▶ [Work to do]:
Reproduce the listing from the line containing "Image resolution: width=753" up to and including the line containing "point(370,241)", substituting "filter setting" for "filter option" and keeping all other text unchanged. Omit the pictures from the result.

▶ [Input]:
________________

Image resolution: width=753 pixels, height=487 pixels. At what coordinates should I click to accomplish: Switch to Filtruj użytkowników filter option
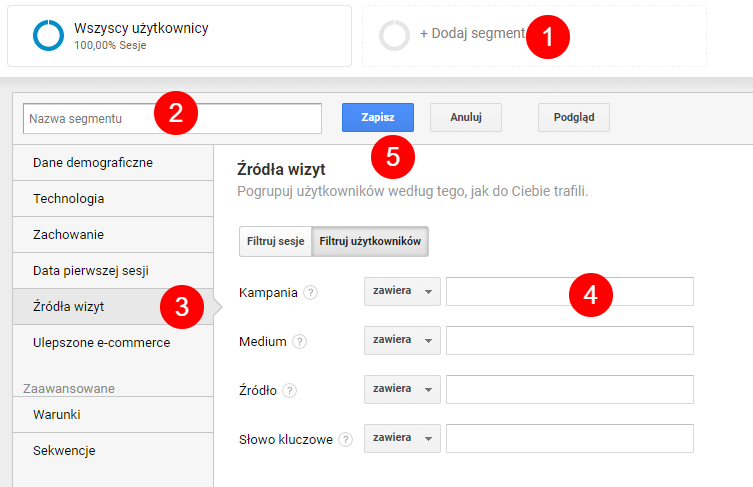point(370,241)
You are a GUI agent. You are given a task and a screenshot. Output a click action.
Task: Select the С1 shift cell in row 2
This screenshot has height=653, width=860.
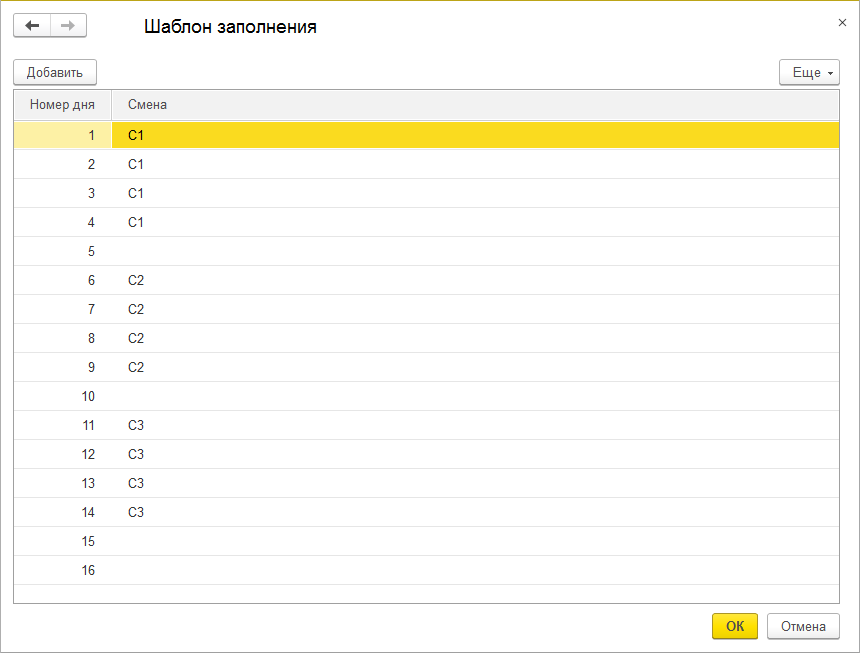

________________

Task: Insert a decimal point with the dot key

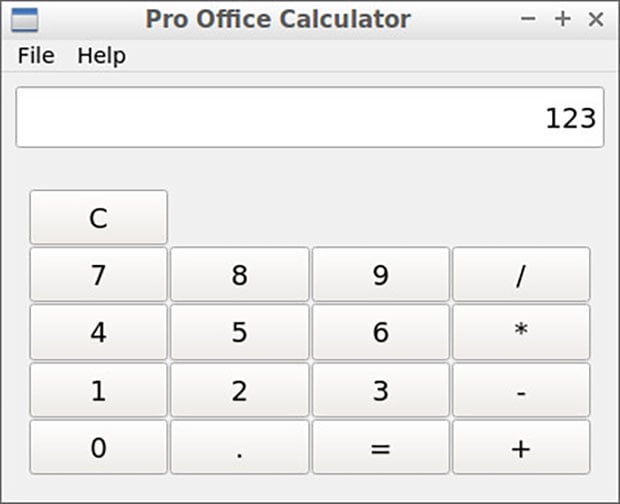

________________

▶ [Completed exercise]:
Image resolution: width=753 pixels, height=487 pixels. At what coordinates should I click to accomplish: Switch to Filtruj użytkowników filter setting
point(370,241)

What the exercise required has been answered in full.